Interaction of functionalized nanoparticles with serum proteins and its impact on colloidal stability and cargo leaching.

The majority of effort in the area of polymeric nanocarriers is aimed at providing controlled drug delivery in vivo. Therefore, it is essential to understand the delicate interplay of polymeric NPs with serum proteins in order to forecast their performance in a biological system. In this study, the interaction of serum proteins with functionalized polymeric colloids as a function of particle charge and hydrophobicity was investigated. Moreover, impact on NP stability and cargo leaching was assessed.
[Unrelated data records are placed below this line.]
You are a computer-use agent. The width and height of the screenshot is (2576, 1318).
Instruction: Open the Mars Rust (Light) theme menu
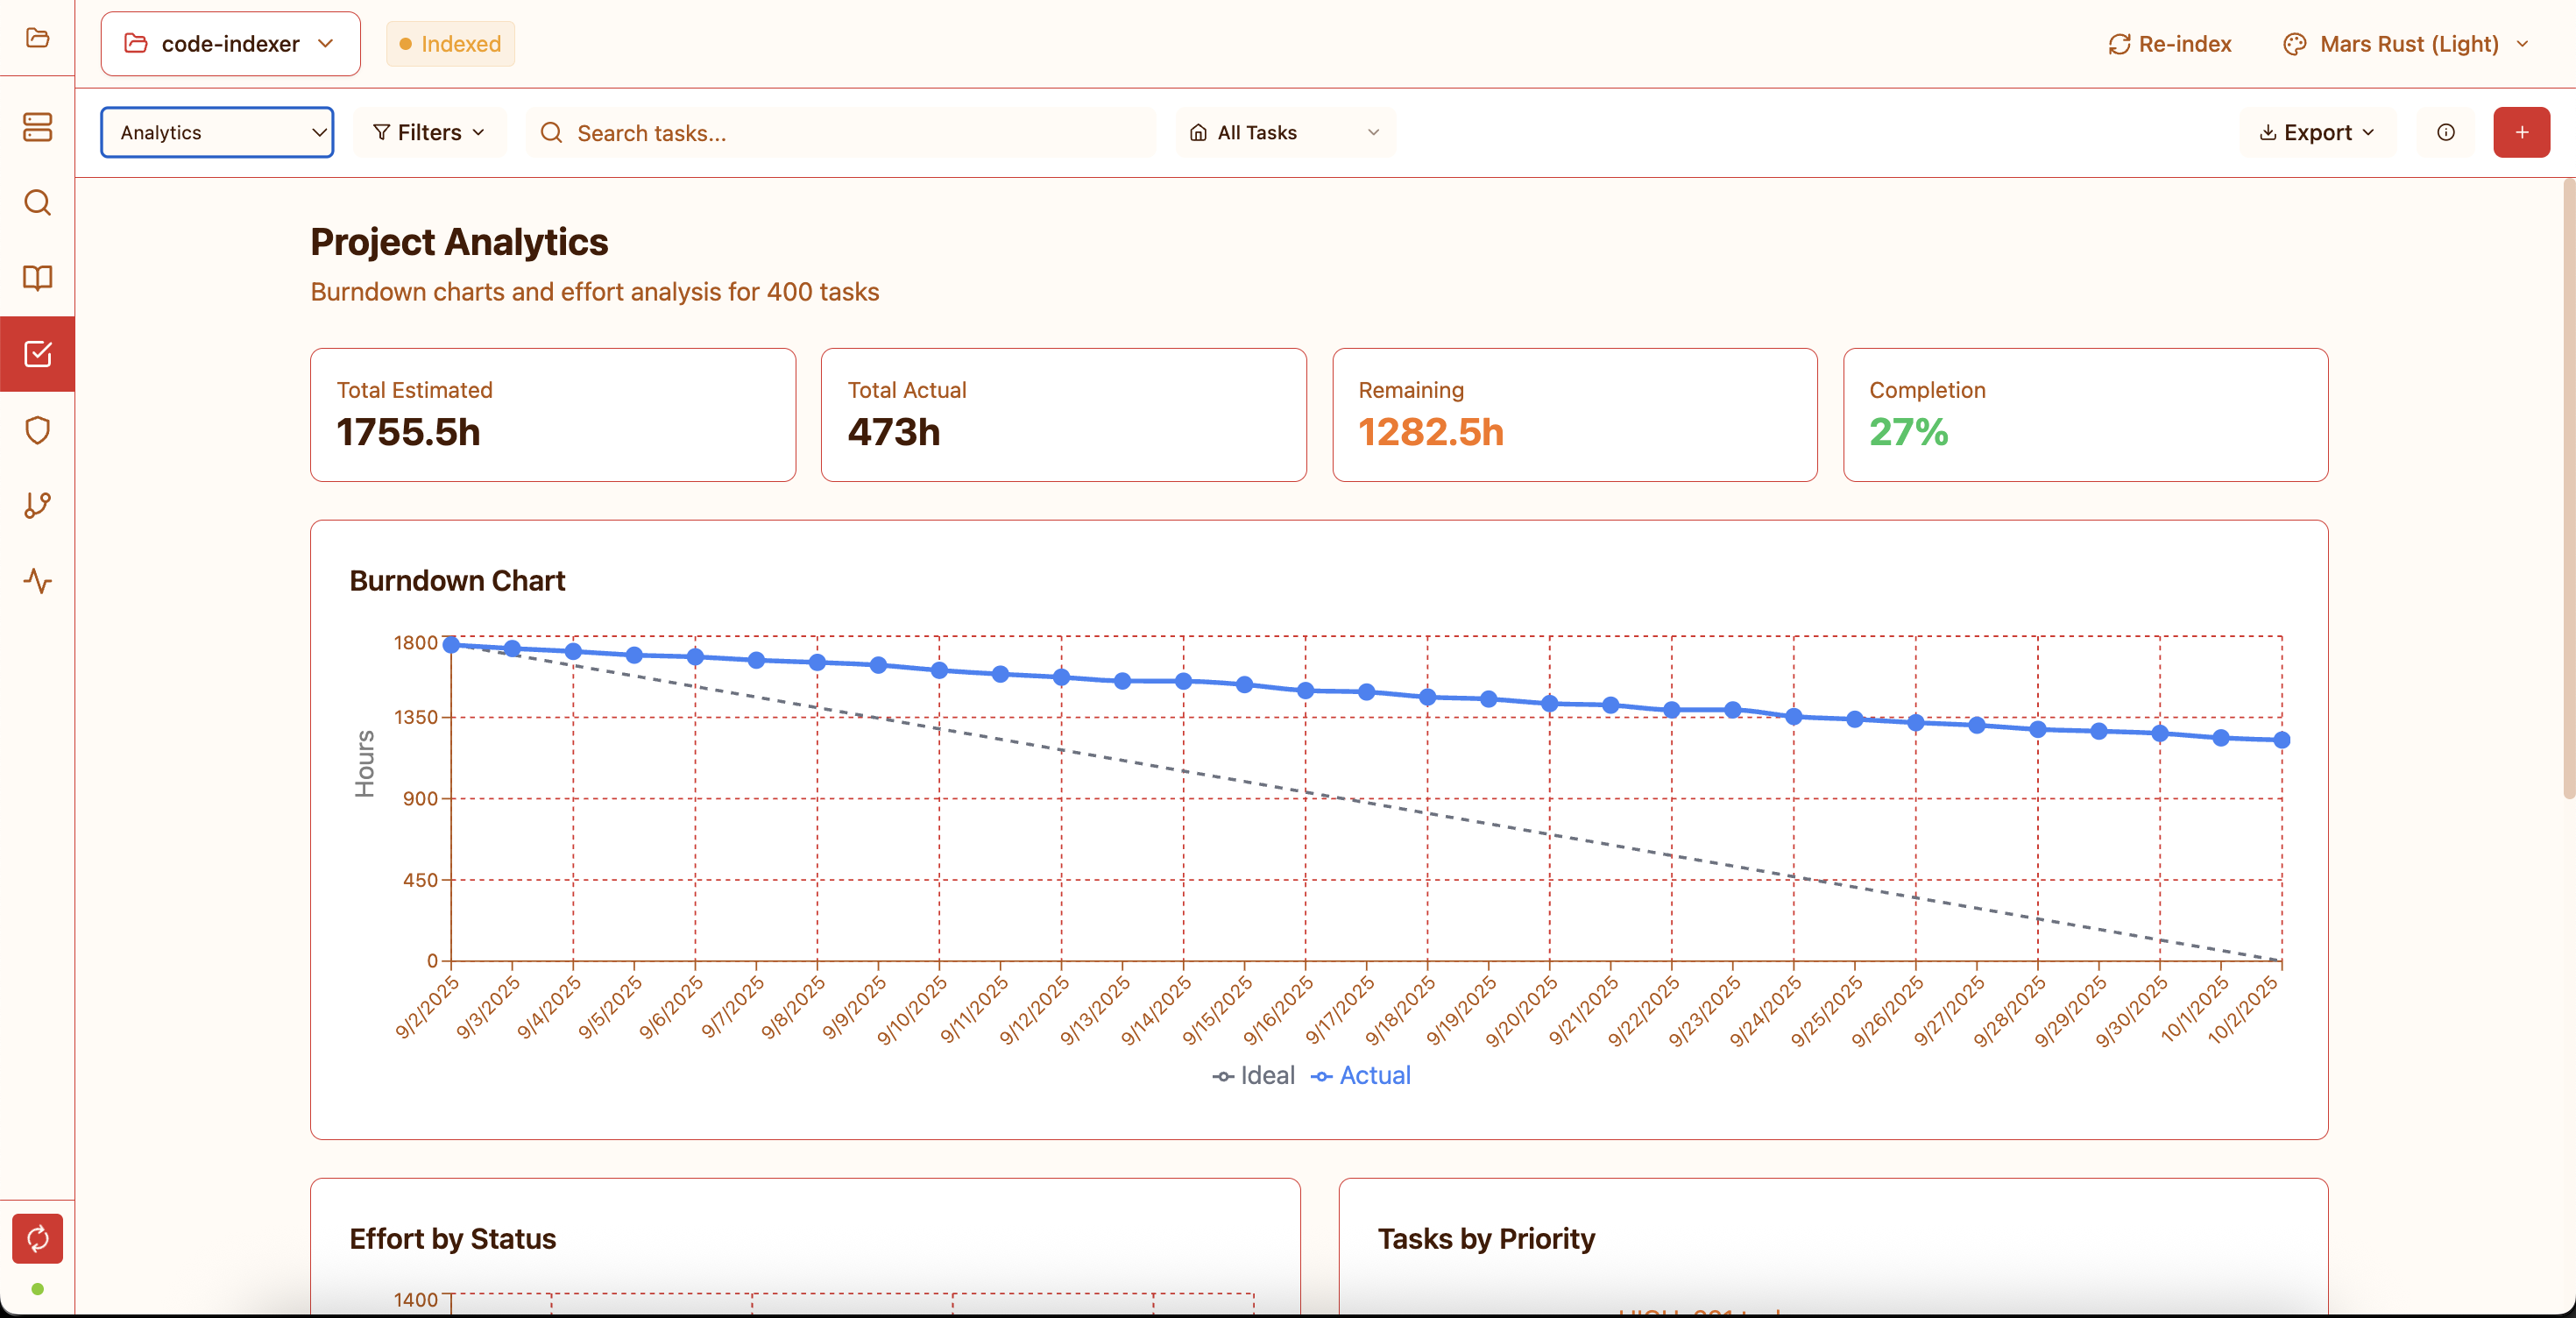2407,44
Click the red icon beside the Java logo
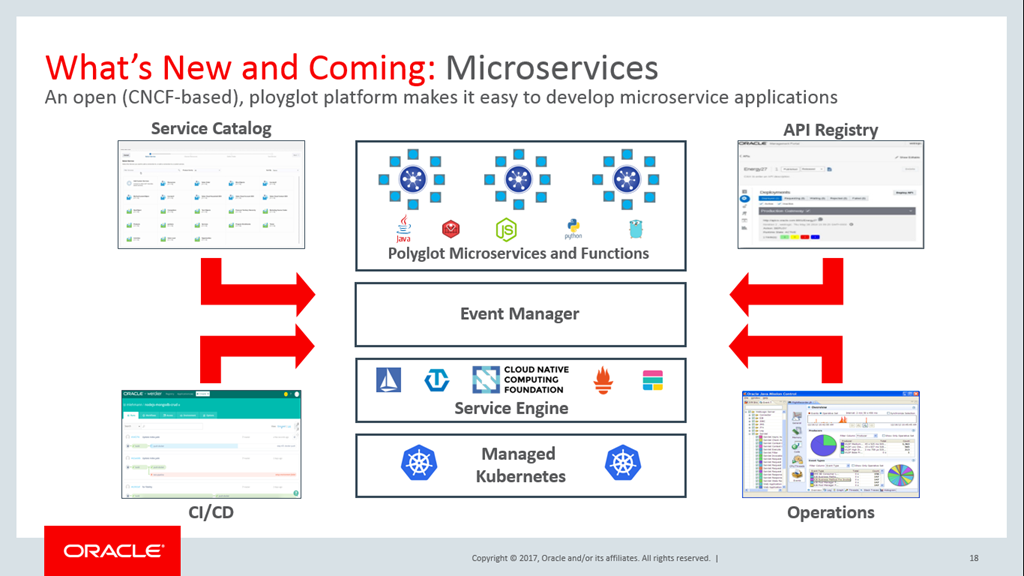Screen dimensions: 1024x576 click(x=451, y=229)
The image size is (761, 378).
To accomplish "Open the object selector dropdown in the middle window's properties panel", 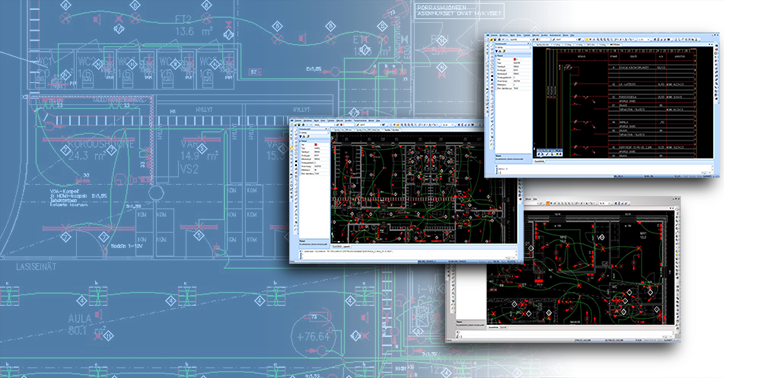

The hard protein corona of polymeric NPs with either uncharged methoxy groups (methoxy-NPs), positively charged amine groups (amine-NPs), negatively charged carboxylic acid groups (carboxyl-NPs) or zwitterionic NPs decorated with amine and carboxylic acid groups (zwitterion-NPs) was quantitatively and qualitatively analyzed and correlated with the respective colloidal stability using fluorescence resonance energy transfer. Positively charged amine-NPs displayed an enhanced interaction with serum proteins via electrostatic interactions resulting in a hard corona consisting of diverse protein components. As revealed by FRET and agarose gel electrophoresis, the enhanced adsorption of proteins onto the colloidal surface significantly altered the NP identity and severely impaired the colloidal integrity as the lipophilic cargo was continuously leached out of the hydrophobic NP core. These results highlight the importance of generating a profound knowledge of the bio-nano interface as adherence of biomolecules can severely compromise the performance of a colloidal drug delivery system by changing its identity and integrity.